Es ist ja ein bekanntes Phänomen das sich die Erinnerung mit der Zeit verklärt und das man sich eher an positives und angenehmes erinnert als an negative Sachen. Ich habe schon öfters die Beobachtung gemacht das insbesondere Ostdeutsche die so um 1980 geboren worden sind da etwas romantisierende Erinnerungen haben, was sicherlich auch daran liegt das man im Kindesalter vieles gar nicht bewußt wahrnimmt oder man mit vielen Problematiken gar nicht konfrontiert wurde.
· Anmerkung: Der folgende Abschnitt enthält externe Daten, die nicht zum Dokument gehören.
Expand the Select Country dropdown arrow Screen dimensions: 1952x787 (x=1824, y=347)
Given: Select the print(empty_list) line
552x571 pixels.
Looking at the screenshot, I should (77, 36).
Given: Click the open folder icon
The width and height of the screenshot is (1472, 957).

Ich selbst war 1986 das erste mal in Ostberlin. Wie viele bin ich da einfach vom Westteil mit der Ubahn rüber zum Ubahnhof Friedrichstraße und für mich war dieser harte Kontrast vom freiheitlichen Westen in des graue Ostberlin einfach kaum begreifbar. Du fährst mit der Ubahn in wenigen Minuten ein paar hundert Meter weit und bist in einer völlig anderen Welt. Das war für mich damals völlig surreal und ich kam mir wirklich vor wie bei einem Zoobesuch bei dem man als freier und offensichtlich priveligierter Wessi mal eben rüberfährt zum Ossis kucken. Für mich hat sich das jedenfalls richtig Scheisse angefühlt und ich wollte eigentlich nur so schnell wie möglich wieder raus da. Es war für mich einfach unbegreiflich wie man, ganz egal vom jeweiligen Lebensstandard, ein ganzes Volk einfach so hinter Mauer und Stacheldraht einsperren konnte. Nach der Wende war ich viel in Ostdeutschland unterwegs und man kann sich heute einfach gar nicht mehr vorstellen wie Städte wie Dresden und Leipzig ausgesehen haben, ganz zu schweigen von Orten wie Neustadt an der Orla, Halle oder Chemnitz.
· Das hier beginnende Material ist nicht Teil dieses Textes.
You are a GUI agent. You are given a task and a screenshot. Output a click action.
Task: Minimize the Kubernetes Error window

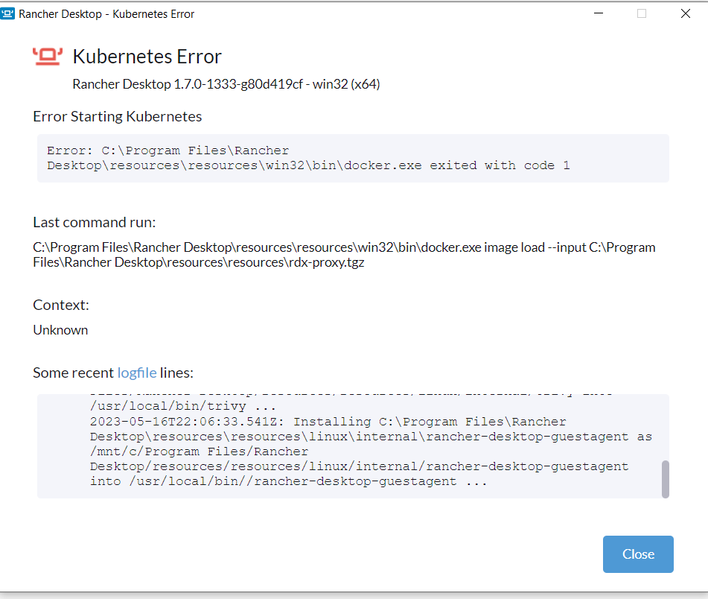tap(598, 13)
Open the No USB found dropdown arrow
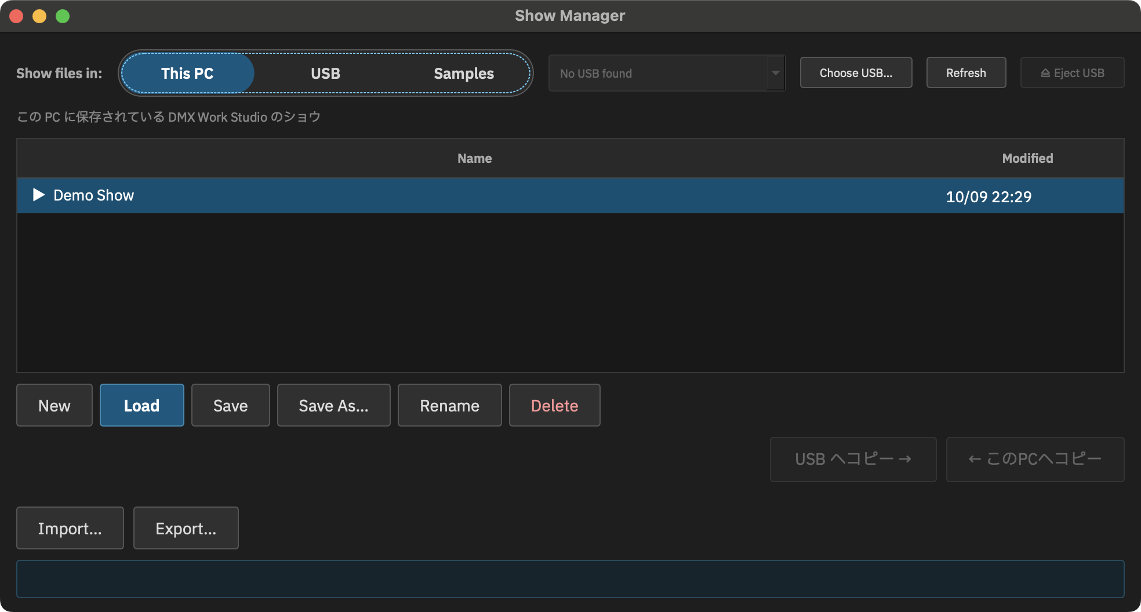1141x612 pixels. click(x=775, y=73)
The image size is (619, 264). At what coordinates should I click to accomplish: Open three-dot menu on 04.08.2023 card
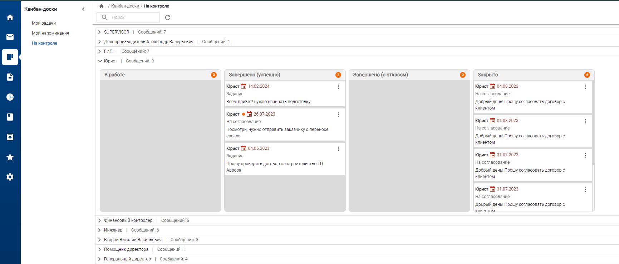(x=585, y=87)
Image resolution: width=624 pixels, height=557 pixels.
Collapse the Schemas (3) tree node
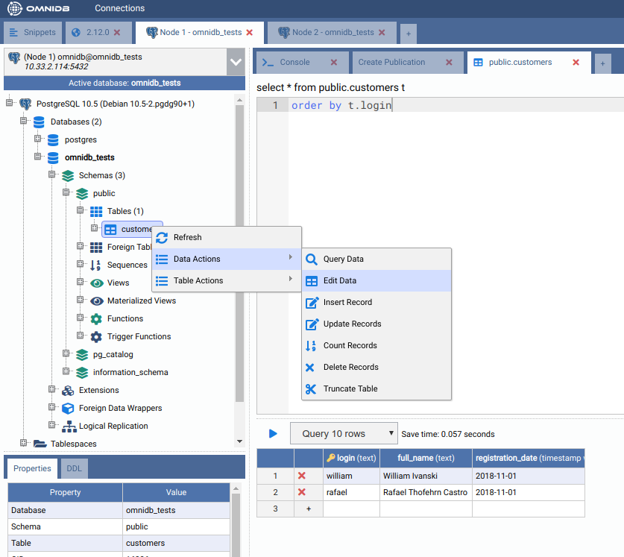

Das Problem das ich heute auch bei vielen jüngeren erkenne ist folgendes: Wenn man das damals nicht selber mit eigenen Augen gesehen und erlebt hat, kann man sich das schlicht einfach nicht vorstellen. Ich habe auch das Gefühl das das heutzutage gar nicht mehr entsprechend kommuniziert wird und sich stattdessen so eine romantisierende Sozialismusdarstellung steigender Beliebtheit erfreut, bei der auch überwiegend von den ganzen vermeintlichen Vorteilen fabuliert wird.
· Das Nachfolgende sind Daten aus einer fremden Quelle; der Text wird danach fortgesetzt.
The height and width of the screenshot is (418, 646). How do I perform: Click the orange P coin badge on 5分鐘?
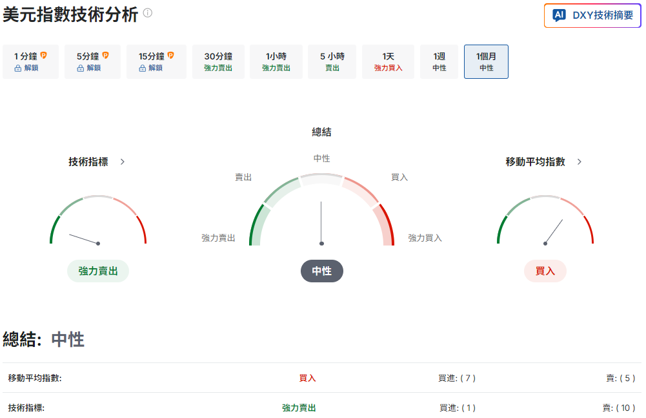click(106, 56)
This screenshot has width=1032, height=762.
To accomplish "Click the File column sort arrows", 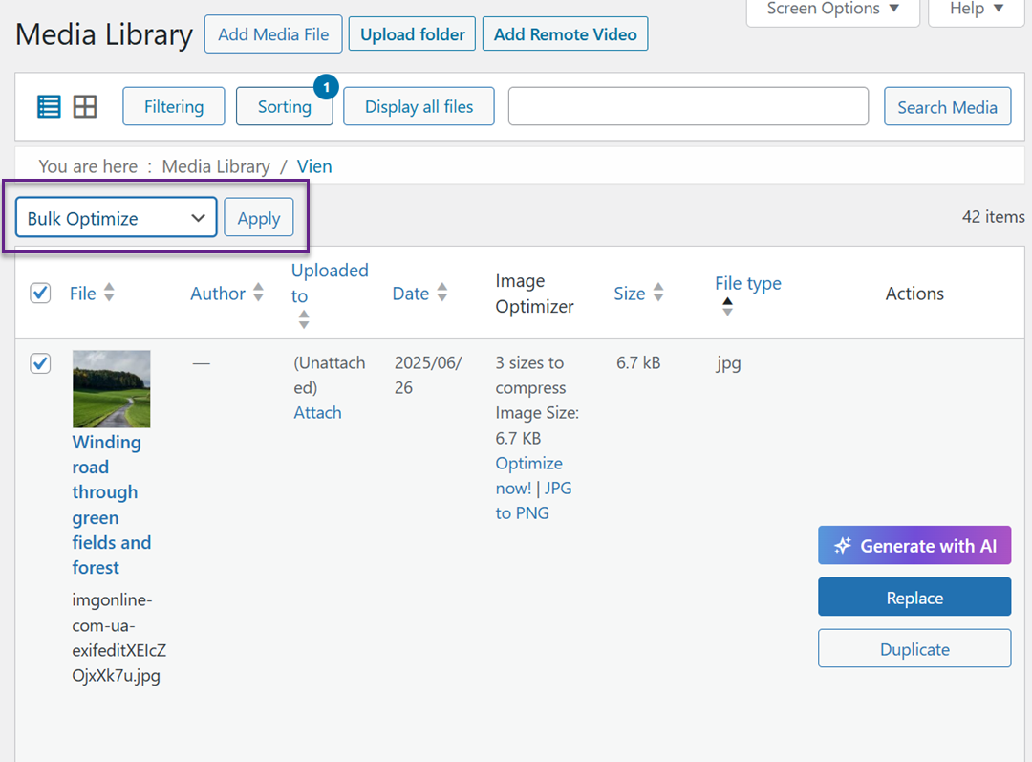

Das hängt imo auch damit zusammen, das die ganze DDR Historie nie wirklich richtig aufgearbeitet wurde. Damals wollte man alles was an DDR erinnert einfach so schnell wie möglich entfernen. Ganz egal ob es  egativ oder was es natürlich auch gab positiv war. Alles was DDR war war in den Anfangsjahren nach der Wende perse schlecht und verpönt. Die hat sich imo dann in den Nuller Jahren wieder verändert und heute sehen sich eben viele Ostdeutsche, imo auch nicht zu Unrecht, einem Teil ihrer Vergangenheit und Identität beraubt. Da würde ich mir gerne eine viel offenere Debatte wünschen in der mal klar angesprochen wird wie die Umstände waren und das es neben sicherlich auch vielen positiven Dingen aber eben der Entzug der persönlichen Freiheit und das Leben in einem Willküregime mit Bespitzelung und knallharte Repressalien gegen unliebsame Bürger zu Verhältnissen führte, die eigentlich niemand, der bei klarem Verstand ist auch nur Ansatzweise gut heißen kann geschweige denn wieder haben möchte.